Transcribe the data below exactly, but only from the line containing "Expand the Close" through its final line, both included.

(Material for the task begins)

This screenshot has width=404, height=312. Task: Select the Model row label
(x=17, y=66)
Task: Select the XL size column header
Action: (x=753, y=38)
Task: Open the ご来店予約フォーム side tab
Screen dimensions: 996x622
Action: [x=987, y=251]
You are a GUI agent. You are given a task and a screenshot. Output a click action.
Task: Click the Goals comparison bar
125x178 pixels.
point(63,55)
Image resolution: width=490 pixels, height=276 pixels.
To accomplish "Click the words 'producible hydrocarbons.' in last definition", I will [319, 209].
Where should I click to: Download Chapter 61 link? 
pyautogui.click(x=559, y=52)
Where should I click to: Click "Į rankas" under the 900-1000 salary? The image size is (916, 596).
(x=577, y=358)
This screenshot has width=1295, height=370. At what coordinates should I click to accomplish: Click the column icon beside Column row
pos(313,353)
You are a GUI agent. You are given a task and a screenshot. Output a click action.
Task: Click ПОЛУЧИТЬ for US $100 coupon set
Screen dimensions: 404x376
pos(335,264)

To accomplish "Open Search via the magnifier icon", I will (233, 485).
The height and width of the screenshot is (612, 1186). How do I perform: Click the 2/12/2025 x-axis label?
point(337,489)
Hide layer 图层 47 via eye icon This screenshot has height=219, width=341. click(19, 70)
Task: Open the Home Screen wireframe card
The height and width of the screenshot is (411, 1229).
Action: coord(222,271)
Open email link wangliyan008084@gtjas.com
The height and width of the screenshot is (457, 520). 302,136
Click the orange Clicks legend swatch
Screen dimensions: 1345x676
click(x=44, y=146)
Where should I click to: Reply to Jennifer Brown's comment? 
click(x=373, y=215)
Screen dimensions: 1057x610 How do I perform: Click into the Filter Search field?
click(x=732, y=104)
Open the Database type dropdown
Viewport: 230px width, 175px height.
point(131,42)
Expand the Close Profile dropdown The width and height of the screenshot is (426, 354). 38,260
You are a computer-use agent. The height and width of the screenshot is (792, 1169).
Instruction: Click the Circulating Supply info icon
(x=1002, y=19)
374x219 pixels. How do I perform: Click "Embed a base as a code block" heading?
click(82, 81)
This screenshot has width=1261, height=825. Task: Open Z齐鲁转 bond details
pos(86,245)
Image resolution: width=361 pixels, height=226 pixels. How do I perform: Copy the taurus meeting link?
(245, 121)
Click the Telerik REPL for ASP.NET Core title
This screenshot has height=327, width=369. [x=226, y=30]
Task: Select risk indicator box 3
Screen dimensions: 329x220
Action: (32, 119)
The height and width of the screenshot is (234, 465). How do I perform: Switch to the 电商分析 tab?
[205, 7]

(Material for the task ends)

** Response below **
Expand the Close Profile dropdown The width and height of the screenshot is (426, 354). 38,260
You are a computer-use agent. The height and width of the screenshot is (792, 1169).
Instruction: Click the Circulating Supply info icon
(x=1002, y=19)
374x219 pixels. How do I perform: Click "Embed a base as a code block" heading?
click(82, 81)
This screenshot has width=1261, height=825. Task: Open Z齐鲁转 bond details
pos(86,245)
Image resolution: width=361 pixels, height=226 pixels. How do I perform: Copy the taurus meeting link?
(245, 121)
Click the Telerik REPL for ASP.NET Core title
This screenshot has height=327, width=369. [x=226, y=30]
Task: Select risk indicator box 3
Screen dimensions: 329x220
Action: (32, 119)
The height and width of the screenshot is (234, 465). How do I perform: Switch to the 电商分析 tab?
[205, 7]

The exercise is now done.